Program to define data structure that supports rate limiting checking for user in Python

Rate limiting is a technique used to control the frequency of requests from users. We need to design a data structure that tracks user requests and determines if a new request should be allowed based on an expiration time window.

The data structure should support checking whether a user's request fails based on their previous successful request.
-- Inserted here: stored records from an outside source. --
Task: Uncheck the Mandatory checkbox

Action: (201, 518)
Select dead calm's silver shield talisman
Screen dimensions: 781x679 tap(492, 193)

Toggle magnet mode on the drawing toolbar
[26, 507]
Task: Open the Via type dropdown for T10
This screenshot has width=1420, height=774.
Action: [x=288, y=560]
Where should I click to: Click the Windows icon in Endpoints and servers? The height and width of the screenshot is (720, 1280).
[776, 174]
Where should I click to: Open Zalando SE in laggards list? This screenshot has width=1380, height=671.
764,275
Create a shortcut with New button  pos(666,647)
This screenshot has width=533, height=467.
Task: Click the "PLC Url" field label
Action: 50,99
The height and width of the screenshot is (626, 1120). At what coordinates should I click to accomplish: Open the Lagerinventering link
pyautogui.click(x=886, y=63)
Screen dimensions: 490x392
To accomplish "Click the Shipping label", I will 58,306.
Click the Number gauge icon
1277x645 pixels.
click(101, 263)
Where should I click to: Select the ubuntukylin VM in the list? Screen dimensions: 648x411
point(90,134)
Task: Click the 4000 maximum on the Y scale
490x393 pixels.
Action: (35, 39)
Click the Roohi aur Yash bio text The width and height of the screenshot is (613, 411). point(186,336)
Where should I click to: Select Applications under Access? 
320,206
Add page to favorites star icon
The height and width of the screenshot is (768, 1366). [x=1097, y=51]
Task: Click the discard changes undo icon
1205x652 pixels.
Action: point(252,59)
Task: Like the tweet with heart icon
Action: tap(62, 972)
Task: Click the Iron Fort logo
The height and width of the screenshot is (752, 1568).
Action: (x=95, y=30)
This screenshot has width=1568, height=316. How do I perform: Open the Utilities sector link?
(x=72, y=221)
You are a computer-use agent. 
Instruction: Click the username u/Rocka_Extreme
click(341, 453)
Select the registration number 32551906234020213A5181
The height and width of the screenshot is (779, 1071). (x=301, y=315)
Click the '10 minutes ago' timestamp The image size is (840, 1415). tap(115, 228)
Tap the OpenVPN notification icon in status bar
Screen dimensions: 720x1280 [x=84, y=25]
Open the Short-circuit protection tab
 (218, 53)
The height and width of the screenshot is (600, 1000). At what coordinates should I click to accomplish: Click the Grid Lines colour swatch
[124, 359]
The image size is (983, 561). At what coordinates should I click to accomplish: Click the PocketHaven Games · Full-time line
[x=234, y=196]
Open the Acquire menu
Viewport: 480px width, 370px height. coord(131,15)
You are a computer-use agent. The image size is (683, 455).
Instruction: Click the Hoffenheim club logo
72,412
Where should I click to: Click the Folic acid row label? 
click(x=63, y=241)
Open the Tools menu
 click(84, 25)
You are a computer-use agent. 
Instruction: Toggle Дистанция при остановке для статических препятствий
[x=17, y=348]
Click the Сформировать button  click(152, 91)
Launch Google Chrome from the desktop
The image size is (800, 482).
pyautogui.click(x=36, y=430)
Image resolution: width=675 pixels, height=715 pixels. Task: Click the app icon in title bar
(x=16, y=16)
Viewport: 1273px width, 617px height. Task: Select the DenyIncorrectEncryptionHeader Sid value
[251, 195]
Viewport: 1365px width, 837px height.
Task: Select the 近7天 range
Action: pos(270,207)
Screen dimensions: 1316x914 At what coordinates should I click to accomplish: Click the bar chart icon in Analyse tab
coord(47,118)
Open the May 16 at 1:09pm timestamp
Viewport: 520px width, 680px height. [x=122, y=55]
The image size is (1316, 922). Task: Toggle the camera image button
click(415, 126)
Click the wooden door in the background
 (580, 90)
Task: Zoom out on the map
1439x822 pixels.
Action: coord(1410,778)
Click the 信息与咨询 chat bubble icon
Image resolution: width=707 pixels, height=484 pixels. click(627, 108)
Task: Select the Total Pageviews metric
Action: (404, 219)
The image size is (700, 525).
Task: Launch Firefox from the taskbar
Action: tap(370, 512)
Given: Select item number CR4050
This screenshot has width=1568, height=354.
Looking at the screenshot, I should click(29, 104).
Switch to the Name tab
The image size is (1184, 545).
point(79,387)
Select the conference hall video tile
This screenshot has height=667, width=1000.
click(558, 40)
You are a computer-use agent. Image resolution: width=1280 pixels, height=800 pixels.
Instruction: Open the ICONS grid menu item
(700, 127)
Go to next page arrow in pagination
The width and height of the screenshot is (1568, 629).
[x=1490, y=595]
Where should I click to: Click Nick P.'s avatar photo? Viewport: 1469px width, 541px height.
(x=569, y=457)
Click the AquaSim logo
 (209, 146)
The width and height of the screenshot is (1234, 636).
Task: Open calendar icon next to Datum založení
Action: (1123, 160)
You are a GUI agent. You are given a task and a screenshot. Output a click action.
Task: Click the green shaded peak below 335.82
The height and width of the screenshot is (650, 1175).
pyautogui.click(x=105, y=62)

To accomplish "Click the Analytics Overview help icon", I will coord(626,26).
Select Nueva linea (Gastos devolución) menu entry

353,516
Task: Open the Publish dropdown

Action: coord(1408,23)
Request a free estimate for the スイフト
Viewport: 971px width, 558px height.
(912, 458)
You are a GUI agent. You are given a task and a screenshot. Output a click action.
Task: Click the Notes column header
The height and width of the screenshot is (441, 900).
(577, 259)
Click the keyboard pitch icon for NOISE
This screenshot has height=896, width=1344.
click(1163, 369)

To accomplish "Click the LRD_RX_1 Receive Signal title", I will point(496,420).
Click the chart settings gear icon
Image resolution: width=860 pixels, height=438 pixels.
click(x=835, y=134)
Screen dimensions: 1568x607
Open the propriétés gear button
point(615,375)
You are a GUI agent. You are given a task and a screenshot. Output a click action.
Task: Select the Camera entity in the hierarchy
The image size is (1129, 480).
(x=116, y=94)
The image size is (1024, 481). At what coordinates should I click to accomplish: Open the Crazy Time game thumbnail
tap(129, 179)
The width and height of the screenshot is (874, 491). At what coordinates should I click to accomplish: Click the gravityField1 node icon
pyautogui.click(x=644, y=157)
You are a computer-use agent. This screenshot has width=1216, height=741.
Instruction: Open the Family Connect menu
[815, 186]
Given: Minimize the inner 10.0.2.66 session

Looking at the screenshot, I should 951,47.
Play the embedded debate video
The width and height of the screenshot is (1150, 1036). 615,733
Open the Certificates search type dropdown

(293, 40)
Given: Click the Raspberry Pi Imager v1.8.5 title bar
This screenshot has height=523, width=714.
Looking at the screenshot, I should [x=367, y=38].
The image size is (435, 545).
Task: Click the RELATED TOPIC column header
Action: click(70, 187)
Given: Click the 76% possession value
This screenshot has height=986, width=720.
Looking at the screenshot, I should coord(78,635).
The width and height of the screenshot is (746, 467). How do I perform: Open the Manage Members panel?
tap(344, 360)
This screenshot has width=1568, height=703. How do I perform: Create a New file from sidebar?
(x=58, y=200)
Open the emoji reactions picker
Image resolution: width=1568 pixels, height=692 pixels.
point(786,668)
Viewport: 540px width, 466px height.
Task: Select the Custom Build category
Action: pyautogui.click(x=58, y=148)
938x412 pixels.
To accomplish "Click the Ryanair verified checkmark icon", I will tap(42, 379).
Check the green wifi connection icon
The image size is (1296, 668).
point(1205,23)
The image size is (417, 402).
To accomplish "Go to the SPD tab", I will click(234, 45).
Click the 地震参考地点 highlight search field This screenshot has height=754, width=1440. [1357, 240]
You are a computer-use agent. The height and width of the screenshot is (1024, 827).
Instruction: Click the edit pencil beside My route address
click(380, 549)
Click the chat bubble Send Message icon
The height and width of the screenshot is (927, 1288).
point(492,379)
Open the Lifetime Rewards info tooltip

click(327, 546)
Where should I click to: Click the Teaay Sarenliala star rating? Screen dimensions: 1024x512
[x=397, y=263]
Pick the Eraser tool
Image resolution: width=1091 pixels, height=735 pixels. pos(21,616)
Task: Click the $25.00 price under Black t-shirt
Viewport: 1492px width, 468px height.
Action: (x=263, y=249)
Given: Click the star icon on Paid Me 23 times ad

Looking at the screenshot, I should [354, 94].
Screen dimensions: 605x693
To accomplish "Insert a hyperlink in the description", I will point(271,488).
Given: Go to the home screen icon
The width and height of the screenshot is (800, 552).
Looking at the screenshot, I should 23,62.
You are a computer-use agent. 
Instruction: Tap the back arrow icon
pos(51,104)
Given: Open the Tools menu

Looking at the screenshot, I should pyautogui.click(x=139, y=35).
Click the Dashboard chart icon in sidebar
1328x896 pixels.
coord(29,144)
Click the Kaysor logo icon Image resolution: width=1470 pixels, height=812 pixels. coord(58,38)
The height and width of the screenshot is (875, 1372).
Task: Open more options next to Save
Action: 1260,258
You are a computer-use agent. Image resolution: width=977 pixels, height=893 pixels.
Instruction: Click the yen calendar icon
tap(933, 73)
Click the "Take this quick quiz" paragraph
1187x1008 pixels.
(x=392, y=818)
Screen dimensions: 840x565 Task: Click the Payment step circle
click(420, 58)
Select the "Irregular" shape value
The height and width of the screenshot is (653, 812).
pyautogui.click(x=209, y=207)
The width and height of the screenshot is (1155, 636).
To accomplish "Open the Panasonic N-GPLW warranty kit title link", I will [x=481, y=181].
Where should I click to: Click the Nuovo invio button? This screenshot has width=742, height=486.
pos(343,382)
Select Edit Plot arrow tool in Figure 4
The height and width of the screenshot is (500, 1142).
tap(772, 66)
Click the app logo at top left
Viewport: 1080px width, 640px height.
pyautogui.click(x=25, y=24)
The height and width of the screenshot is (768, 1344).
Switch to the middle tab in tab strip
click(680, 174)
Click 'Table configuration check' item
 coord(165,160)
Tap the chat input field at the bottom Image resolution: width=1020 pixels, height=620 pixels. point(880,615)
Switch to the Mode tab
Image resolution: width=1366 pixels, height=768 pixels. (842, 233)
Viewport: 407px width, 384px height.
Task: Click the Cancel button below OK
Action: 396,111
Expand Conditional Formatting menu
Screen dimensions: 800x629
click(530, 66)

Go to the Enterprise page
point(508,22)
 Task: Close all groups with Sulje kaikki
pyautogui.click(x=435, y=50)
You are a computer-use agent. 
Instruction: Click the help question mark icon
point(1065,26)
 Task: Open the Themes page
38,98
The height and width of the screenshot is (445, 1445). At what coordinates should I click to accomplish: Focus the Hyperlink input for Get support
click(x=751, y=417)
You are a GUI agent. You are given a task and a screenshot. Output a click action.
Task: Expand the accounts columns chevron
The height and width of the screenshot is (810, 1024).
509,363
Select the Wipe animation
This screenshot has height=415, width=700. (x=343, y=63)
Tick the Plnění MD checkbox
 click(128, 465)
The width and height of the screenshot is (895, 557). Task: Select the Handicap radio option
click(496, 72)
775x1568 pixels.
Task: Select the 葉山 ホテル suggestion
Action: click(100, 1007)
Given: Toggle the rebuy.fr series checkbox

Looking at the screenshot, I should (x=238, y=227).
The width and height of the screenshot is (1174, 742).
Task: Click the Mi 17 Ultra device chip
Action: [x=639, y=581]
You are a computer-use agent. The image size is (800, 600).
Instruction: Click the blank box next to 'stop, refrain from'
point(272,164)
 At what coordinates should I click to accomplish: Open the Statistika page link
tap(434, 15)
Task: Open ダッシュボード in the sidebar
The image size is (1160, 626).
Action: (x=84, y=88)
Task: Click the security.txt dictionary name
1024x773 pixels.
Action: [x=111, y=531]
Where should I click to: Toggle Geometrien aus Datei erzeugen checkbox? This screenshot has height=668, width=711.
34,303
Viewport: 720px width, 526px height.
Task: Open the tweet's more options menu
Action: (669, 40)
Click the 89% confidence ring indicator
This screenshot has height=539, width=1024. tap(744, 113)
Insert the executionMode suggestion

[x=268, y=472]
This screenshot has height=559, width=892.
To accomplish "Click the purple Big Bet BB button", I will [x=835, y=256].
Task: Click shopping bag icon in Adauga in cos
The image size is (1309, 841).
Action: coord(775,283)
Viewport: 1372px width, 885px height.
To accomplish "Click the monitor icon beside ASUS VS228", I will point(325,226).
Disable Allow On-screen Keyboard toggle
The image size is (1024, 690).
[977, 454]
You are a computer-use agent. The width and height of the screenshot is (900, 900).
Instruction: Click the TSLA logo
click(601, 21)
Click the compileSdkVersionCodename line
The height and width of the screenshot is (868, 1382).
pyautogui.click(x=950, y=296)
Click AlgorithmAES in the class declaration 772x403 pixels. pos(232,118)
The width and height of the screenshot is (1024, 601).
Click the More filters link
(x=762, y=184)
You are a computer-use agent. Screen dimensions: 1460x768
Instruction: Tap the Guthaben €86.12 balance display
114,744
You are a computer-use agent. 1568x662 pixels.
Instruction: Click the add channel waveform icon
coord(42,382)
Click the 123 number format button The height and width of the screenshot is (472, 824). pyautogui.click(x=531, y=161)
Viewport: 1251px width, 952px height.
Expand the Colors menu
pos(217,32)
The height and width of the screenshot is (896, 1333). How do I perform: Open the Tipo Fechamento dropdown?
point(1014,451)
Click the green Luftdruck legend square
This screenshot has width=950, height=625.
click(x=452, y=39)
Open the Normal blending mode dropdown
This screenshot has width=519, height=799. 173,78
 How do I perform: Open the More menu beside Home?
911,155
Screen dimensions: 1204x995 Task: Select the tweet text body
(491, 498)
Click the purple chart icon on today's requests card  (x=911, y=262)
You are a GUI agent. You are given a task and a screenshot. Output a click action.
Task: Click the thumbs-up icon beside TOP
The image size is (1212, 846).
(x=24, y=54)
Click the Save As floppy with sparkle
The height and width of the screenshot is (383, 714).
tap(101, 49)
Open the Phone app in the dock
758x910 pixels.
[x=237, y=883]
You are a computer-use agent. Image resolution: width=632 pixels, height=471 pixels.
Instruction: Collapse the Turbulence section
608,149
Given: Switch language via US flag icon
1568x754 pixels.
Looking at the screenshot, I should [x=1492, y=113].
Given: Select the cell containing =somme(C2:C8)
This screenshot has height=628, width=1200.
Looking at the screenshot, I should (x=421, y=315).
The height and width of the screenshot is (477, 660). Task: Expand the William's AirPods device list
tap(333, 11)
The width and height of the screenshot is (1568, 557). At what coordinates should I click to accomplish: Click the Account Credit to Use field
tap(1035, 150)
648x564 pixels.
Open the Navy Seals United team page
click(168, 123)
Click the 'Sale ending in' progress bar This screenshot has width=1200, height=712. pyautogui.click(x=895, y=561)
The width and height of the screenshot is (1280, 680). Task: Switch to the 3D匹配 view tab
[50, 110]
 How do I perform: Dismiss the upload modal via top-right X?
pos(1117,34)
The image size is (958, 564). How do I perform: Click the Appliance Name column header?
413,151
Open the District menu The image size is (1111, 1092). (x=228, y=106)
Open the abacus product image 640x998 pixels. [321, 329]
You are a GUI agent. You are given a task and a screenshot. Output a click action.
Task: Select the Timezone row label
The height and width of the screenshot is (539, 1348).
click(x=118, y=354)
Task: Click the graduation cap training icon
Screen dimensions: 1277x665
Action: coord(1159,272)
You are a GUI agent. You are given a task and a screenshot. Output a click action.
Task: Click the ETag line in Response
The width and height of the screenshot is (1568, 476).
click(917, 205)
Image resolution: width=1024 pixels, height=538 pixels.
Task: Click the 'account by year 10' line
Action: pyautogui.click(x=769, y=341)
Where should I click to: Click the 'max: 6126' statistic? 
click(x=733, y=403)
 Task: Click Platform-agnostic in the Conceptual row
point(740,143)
A request fails (returns True) only when the user had a successful request within the expire time window.

Problem Understanding

Given an expire time, we need to:

  • Track the last successful request timestamp for each user
  • Check if a new request is within the rate limit window
  • Return False for allowed requests, True for rate-limited requests

Algorithm Steps

To solve this problem, we follow these steps:

  • Create a constructor that takes the expire time
  • Use a dictionary to store the last successful request timestamp for each user (default value -1)
  • For each limit() call, check if enough time has passed since the last request
  • If no previous request exists or enough time has passed, allow the request and update timestamp
  • Otherwise, reject the request (rate limit exceeded)

Implementation

from collections import defaultdict

class RateLimit:
    def __init__(self, expire):
        self.expire = expire
        self.lastCall = defaultdict(lambda: -1)
    
    def limit(self, uid, timestamp):
        last = self.lastCall[uid]
        if last == -1 or last + self.expire <= timestamp:
            self.lastCall[uid] = timestamp
            return False  # Request allowed
        return True  # Request rate-limited

# Example usage
expire = 6
obj = RateLimit(expire)

print(obj.limit(0, 10))  # First request for user 0
print(obj.limit(0, 16))  # Second request for user 0 
print(obj.limit(0, 17))  # Third request for user 0
print(obj.limit(1, 20))  # First request for user 1
False
False
True
False

How It Works

Let's trace through the example with expire = 6:

  • limit(0, 10): User 0's first request ? No previous request ? Allow (False)
  • limit(0, 16): Time difference = 16 - 10 = 6 ? expire time ? Allow (False)
  • limit(0, 17): Time difference = 17 - 16 = 1 < expire time ? Rate limit (True)
  • limit(1, 20): User 1's first request ? No previous request ? Allow (False)

Key Points

  • Returns False when request is allowed
  • Returns True when request is rate-limited
  • Uses defaultdict to handle new users automatically
  • Time complexity: O(1) for each operation
  • Space complexity: O(n) where n is the number of unique users

Conclusion

This rate limiting data structure efficiently tracks user requests using a dictionary to store timestamps. It allows requests when sufficient time has passed since the last successful request, providing an effective way to control request frequency per user.